**HOW TO COMPLETE THIS TASK**
Copy word for word, please, the lines of the entries below running from the one containing "Click the img combo box field" to the one containing "Given: Select the Storage Blob Data Owner row", both ends included.

(Saved entries)
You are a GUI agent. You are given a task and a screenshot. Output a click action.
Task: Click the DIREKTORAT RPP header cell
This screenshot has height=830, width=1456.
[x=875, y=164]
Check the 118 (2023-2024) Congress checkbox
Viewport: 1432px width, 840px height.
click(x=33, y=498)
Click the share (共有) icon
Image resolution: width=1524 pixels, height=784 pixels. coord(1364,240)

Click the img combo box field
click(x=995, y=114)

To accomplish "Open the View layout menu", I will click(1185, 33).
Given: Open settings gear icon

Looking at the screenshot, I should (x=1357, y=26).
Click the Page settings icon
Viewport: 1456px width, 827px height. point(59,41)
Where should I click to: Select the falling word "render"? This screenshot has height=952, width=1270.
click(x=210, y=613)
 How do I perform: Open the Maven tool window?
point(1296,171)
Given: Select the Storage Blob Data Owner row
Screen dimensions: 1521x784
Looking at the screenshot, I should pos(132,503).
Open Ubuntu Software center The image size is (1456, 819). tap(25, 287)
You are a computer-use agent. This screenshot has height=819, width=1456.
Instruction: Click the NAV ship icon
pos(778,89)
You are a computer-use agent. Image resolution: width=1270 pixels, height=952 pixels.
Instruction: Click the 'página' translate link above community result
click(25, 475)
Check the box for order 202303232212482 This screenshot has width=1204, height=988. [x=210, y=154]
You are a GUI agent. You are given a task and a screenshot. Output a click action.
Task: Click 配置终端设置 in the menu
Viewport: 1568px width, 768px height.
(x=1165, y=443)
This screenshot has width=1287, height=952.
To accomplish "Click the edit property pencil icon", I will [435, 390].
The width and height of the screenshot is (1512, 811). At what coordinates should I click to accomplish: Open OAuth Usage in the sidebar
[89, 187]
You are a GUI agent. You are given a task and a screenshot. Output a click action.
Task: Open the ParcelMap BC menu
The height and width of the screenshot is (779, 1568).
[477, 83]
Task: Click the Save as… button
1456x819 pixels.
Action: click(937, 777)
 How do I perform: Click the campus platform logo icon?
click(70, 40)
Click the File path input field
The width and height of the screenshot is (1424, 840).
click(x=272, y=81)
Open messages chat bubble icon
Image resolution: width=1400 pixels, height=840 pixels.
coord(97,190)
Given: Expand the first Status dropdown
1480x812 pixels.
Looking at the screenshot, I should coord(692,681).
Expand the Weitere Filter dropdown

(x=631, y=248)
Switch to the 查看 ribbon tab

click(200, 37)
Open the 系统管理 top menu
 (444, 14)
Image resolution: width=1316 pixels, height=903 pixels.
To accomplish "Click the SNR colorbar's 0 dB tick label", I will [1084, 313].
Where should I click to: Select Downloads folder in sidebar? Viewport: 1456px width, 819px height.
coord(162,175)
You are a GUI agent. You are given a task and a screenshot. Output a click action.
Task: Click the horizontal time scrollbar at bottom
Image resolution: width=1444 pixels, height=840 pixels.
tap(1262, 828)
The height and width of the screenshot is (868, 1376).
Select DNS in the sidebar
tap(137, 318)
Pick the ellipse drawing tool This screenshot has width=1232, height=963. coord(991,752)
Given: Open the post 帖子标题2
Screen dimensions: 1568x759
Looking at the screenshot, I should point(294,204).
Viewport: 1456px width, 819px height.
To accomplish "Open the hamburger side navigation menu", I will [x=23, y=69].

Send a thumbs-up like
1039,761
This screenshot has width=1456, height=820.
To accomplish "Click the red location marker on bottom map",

**WRITTEN SOLUTION**
Click the img combo box field
click(x=995, y=114)

To accomplish "Open the View layout menu", I will click(1185, 33).
Given: Open settings gear icon

Looking at the screenshot, I should (x=1357, y=26).
Click the Page settings icon
Viewport: 1456px width, 827px height. point(59,41)
Where should I click to: Select the falling word "render"? This screenshot has height=952, width=1270.
click(x=210, y=613)
 How do I perform: Open the Maven tool window?
point(1296,171)
Given: Select the Storage Blob Data Owner row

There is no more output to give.